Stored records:
======
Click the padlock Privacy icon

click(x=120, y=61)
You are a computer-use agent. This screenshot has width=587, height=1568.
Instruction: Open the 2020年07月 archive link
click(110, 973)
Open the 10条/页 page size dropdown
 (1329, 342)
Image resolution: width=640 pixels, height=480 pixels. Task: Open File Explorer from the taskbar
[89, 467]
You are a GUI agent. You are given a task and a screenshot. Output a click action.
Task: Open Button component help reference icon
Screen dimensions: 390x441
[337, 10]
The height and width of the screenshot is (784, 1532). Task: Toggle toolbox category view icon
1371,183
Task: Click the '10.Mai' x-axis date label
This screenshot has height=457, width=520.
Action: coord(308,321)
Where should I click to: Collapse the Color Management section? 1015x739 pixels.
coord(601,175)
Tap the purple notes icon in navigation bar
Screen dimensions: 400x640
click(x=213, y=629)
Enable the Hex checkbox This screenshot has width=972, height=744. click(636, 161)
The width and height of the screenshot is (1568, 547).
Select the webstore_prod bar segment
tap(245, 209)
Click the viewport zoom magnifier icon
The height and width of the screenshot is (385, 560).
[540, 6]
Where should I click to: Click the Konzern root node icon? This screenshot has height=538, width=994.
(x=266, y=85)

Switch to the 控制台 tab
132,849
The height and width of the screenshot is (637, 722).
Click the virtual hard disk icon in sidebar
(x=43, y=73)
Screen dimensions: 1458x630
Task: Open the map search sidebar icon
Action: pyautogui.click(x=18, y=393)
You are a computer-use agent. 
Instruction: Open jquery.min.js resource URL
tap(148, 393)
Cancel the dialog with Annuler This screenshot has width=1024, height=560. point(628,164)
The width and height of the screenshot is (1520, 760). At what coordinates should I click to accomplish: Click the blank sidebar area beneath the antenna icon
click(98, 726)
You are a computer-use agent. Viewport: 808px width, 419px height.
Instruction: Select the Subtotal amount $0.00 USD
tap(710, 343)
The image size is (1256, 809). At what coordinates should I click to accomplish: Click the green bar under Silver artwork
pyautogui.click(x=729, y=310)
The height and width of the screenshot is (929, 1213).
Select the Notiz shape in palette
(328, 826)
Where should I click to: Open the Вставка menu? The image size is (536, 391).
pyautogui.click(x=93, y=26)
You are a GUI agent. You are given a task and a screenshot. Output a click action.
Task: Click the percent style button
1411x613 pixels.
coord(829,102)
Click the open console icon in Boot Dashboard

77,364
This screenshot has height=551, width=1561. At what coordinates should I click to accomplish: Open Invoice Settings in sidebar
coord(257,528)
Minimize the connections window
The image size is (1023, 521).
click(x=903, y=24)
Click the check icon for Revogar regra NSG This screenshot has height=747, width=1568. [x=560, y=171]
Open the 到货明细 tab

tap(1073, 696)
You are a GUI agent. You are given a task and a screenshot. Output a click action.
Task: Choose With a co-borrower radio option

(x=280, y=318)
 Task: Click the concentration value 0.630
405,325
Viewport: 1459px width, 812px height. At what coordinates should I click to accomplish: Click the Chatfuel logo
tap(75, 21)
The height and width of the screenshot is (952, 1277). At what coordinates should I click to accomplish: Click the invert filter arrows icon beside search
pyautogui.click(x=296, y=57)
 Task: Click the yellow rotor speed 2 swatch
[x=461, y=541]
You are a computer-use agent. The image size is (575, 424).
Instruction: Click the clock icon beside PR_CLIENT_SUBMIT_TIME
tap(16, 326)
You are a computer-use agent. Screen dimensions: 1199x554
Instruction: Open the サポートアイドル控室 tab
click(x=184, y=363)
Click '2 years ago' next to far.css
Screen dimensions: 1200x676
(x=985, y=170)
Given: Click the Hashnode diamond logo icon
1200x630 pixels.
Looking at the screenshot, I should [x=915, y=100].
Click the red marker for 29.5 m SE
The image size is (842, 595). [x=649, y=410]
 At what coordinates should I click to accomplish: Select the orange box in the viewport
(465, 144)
======
• **REQUIREMENT**
What is needed is an exact repetition of the lines from the first line of the records through the line containing "Click the viewport zoom magnifier icon", both ends included, and nothing more.

• **ANSWER SPACE**
Click the padlock Privacy icon

click(x=120, y=61)
You are a computer-use agent. This screenshot has width=587, height=1568.
Instruction: Open the 2020年07月 archive link
click(110, 973)
Open the 10条/页 page size dropdown
 (1329, 342)
Image resolution: width=640 pixels, height=480 pixels. Task: Open File Explorer from the taskbar
[89, 467]
You are a GUI agent. You are given a task and a screenshot. Output a click action.
Task: Open Button component help reference icon
Screen dimensions: 390x441
[337, 10]
The height and width of the screenshot is (784, 1532). Task: Toggle toolbox category view icon
1371,183
Task: Click the '10.Mai' x-axis date label
This screenshot has height=457, width=520.
Action: coord(308,321)
Where should I click to: Collapse the Color Management section? 1015x739 pixels.
coord(601,175)
Tap the purple notes icon in navigation bar
Screen dimensions: 400x640
click(x=213, y=629)
Enable the Hex checkbox This screenshot has width=972, height=744. click(636, 161)
The width and height of the screenshot is (1568, 547).
Select the webstore_prod bar segment
tap(245, 209)
Click the viewport zoom magnifier icon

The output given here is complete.